### Source records:
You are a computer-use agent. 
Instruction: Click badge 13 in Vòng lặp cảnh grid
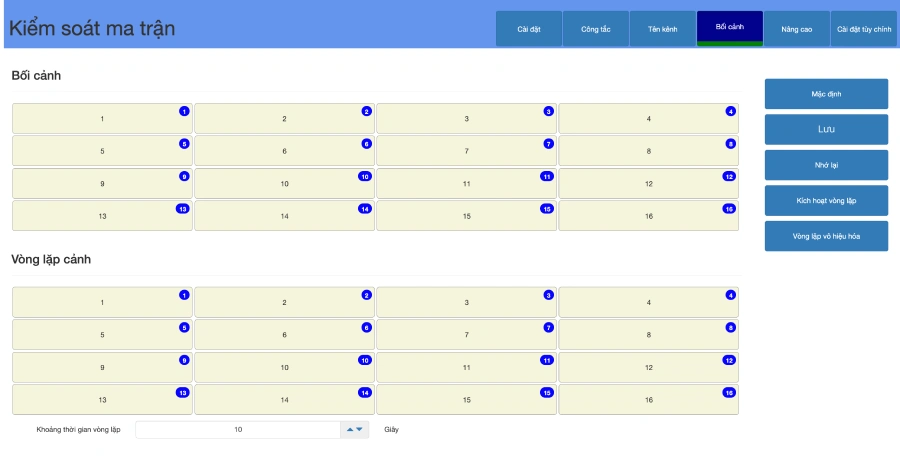point(182,393)
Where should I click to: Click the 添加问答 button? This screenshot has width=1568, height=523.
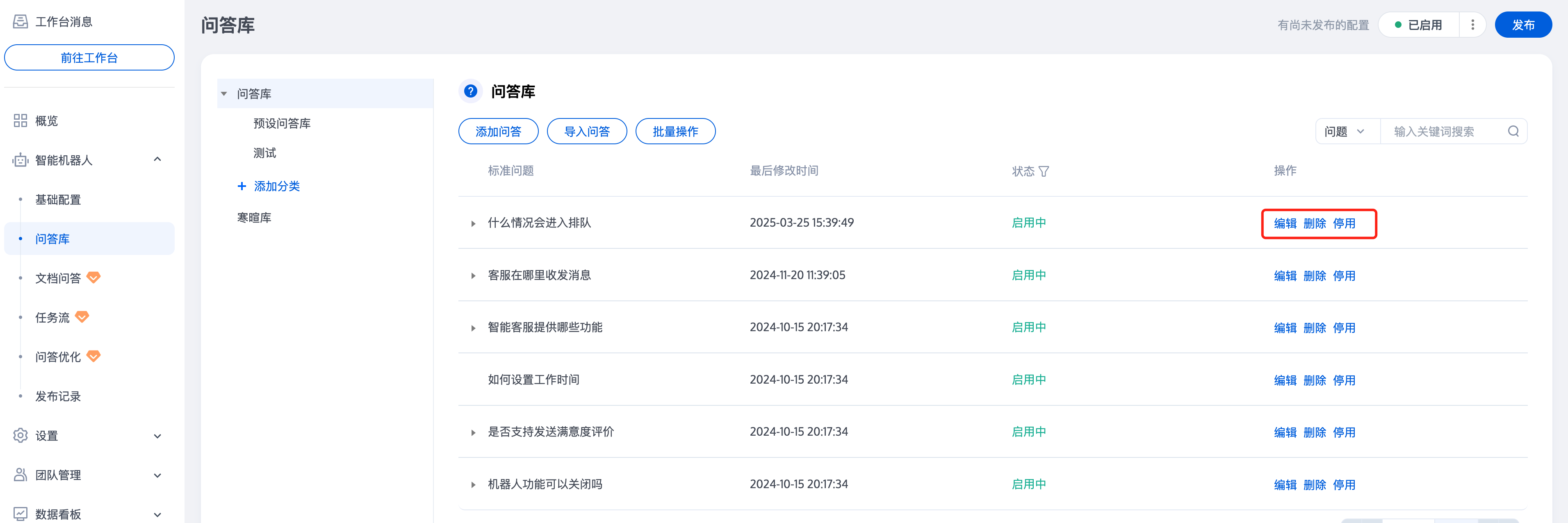(x=498, y=131)
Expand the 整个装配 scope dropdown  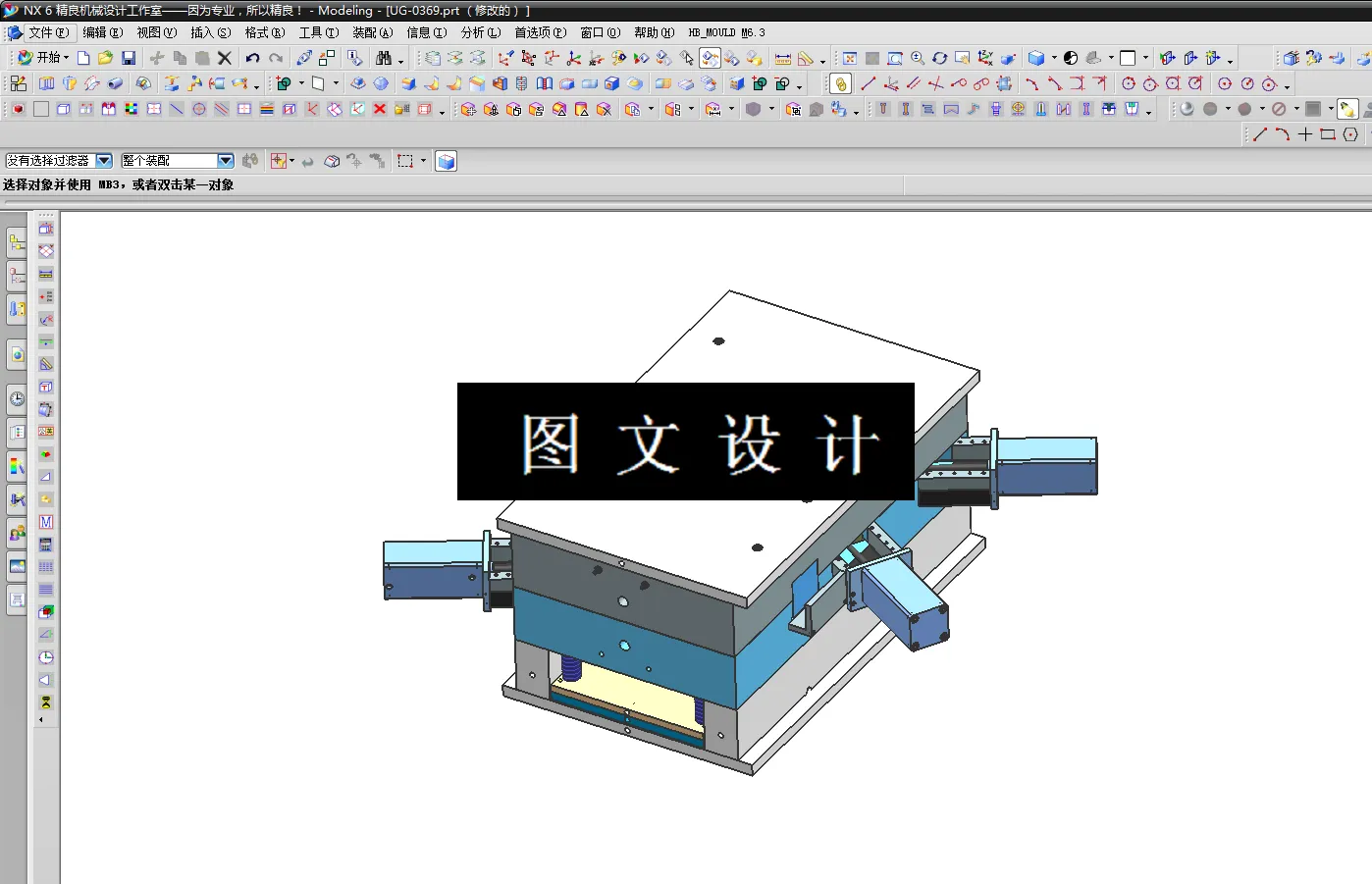[224, 160]
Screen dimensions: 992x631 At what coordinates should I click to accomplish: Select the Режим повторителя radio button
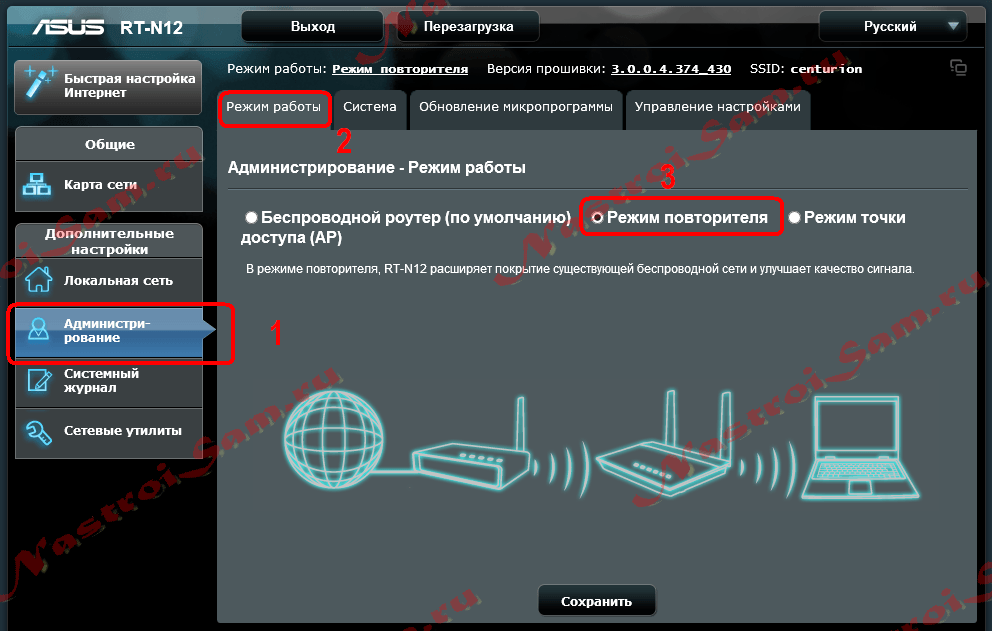pos(597,217)
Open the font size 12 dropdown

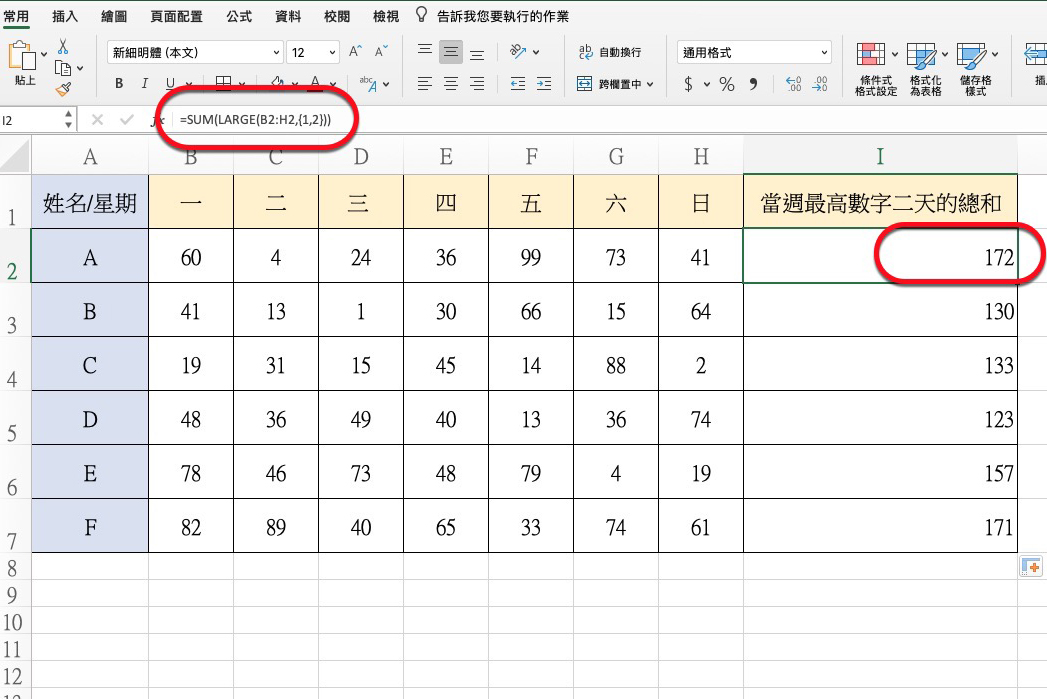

### What you have to do:
Rewrite the lines as a numbered list, starting from the line with "Screen dimensions: 992x631" and continuing through the last line. Skip blank lines and leave the pictures out.

### Final result:
1. Screen dimensions: 992x631 At what coordinates should I click to accomplish: Select the Режим повторителя radio button
2. pos(597,217)
3. Open the font size 12 dropdown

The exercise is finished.